START Selected excerpt
On Fri, Jun 9, 2023 at 3:30 PM Suren Baghdasaryan <surenb@google.com> wrote:
>
> On Fri, Jun 9, 2023 at 1:42 PM Peter Xu <peterx@redhat.com> wrote:
> >
> > On Thu, Jun 08, 2023 at 05:51:56PM -0700, Suren Baghdasaryan wrote:
> > > migration_entry_wait does not need VMA lock, therefore it can be dropped
> > > before waiting. Introduce VM_FAULT_VMA_UNLOCKED to indicate that VMA
> > > lock was dropped while in handle_mm_fault().
> > > Note that once VMA lock is dropped, the VMA reference can't be used as
> > > there are no guarantees it was not freed.
> >
> > Then vma lock behaves differently from mmap read lock, am I right?  Can we
> > still make them match on behaviors, or there's reason not to do so?
>
> I think we could match their behavior by also dropping mmap_lock here
> when fault is handled under mmap_lock (!(fault->flags &
> FAULT_FLAG_VMA_LOCK)).
> I missed the fact that VM_FAULT_COMPLETED can be used to skip dropping
> mmap_lock in do_page_fault(), so indeed, I might be able to use
> VM_FAULT_COMPLETED to skip vma_end_read(vma) for per-vma locks as well
> instead of introducing FAULT_FLAG_VMA_LOCK. I think that was your idea
> of reusing existing flags?
Sorry, I meant VM_FAULT_VMA_UNLOCKED, not FAULT_FLAG_VMA_LOCK in the
above reply.

I took a closer look into using VM_FAULT_COMPLETED instead of
VM_FAULT_VMA_UNLOCKED but when we fall back from per-vma lock to
mmap_lock we need to retry with an indication that the per-vma lock
was dropped. Returning (VM_FAULT_RETRY | VM_FAULT_COMPLETE) to
indicate such state seems strange to me ("retry" and "complete" seem
like contradicting concepts to be used in a single result). I could
use VM_FAULT_COMPLETE when releasing mmap_lock since we don't use it
in combination with VM_FAULT_RETRY and (VM_FAULT_RETRY |
VM_FAULT_VMA_UNLOCKED) when dropping per-vma lock and falling back to
mmap_lock. It still requires the new VM_FAULT_VMA_UNLOCKED flag but I
think logically that makes more sense. WDYT?

>
> >
> > One reason is if they match they can reuse existing flags and there'll be
> > less confusing, e.g. this:
> >
> >   (fault->flags & FAULT_FLAG_VMA_LOCK) &&
> >     (vm_fault_ret && (VM_FAULT_RETRY || VM_FAULT_COMPLETE))
END Selected excerpt
▸ **Written problem 1**
List every distinct name starting with "VM_FAULT_" that appears in the thread on VMA locking.
The thread on VMA locking and the entries that come after it are unrelated to each other.
START Extracted information
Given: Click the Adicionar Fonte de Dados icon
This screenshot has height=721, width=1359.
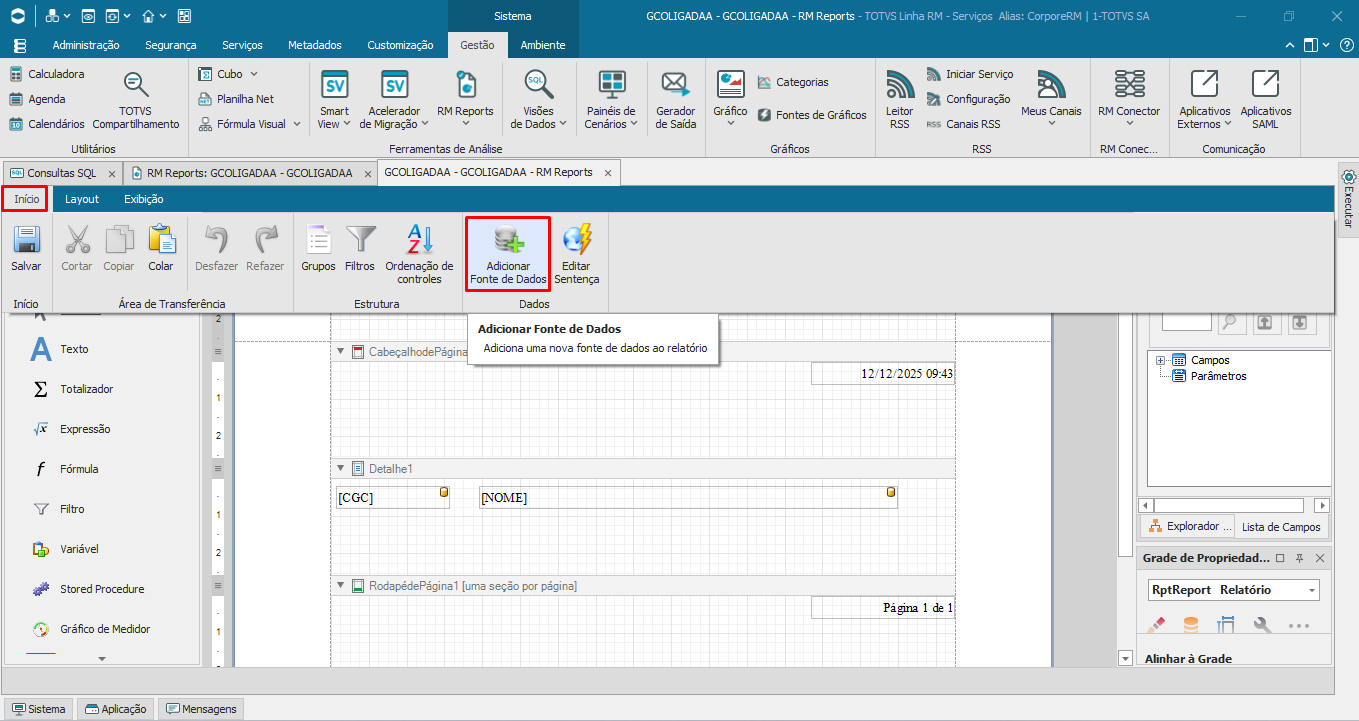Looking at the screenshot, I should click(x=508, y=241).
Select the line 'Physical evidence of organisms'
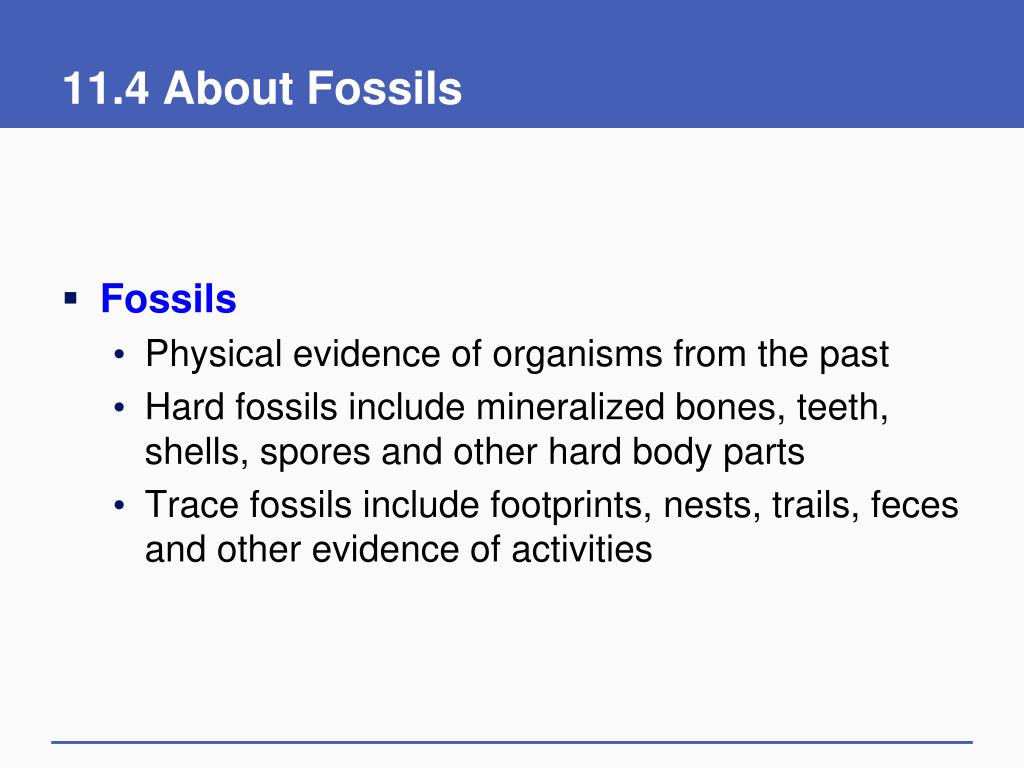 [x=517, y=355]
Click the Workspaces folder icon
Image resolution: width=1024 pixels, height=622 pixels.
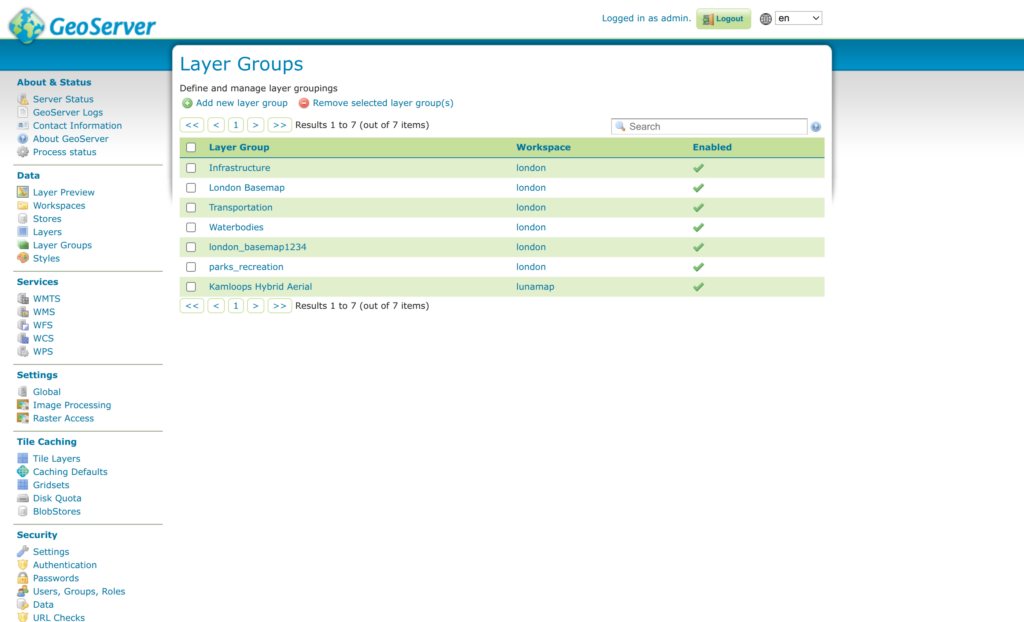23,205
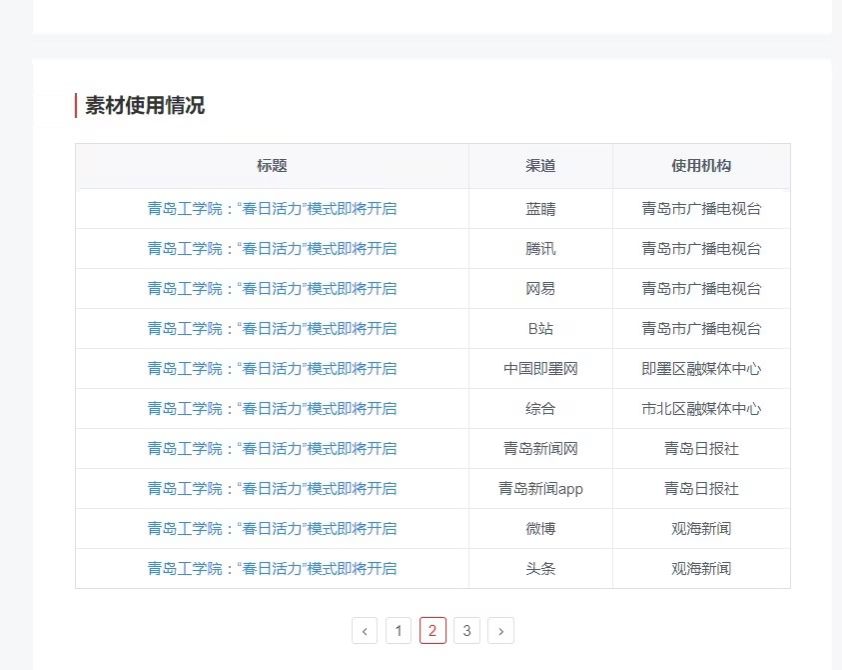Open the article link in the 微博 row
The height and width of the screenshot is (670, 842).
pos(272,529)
END Extracted information
▸ **Written problem 2**
Put the entries into a JSON list of strings with one string per line, covering everything from the line that contains "Select the line" down to the last line of the entries. Skip blank lines and leave out the pictures.

▸ **Correct answer 1**
VM_FAULT_VMA_UNLOCKED
VM_FAULT_COMPLETED
VM_FAULT_RETRY
VM_FAULT_COMPLETE

▸ **Correct answer 2**
[
  "Select the line 'Physical evidence of organisms'",
  " [x=517, y=355]",
  "Click the Workspaces folder icon",
  "Image resolution: width=1024 pixels, height=622 pixels.",
  "23,205",
  "Open the article link in the 微博 row",
  "The height and width of the screenshot is (670, 842).",
  "pos(272,529)"
]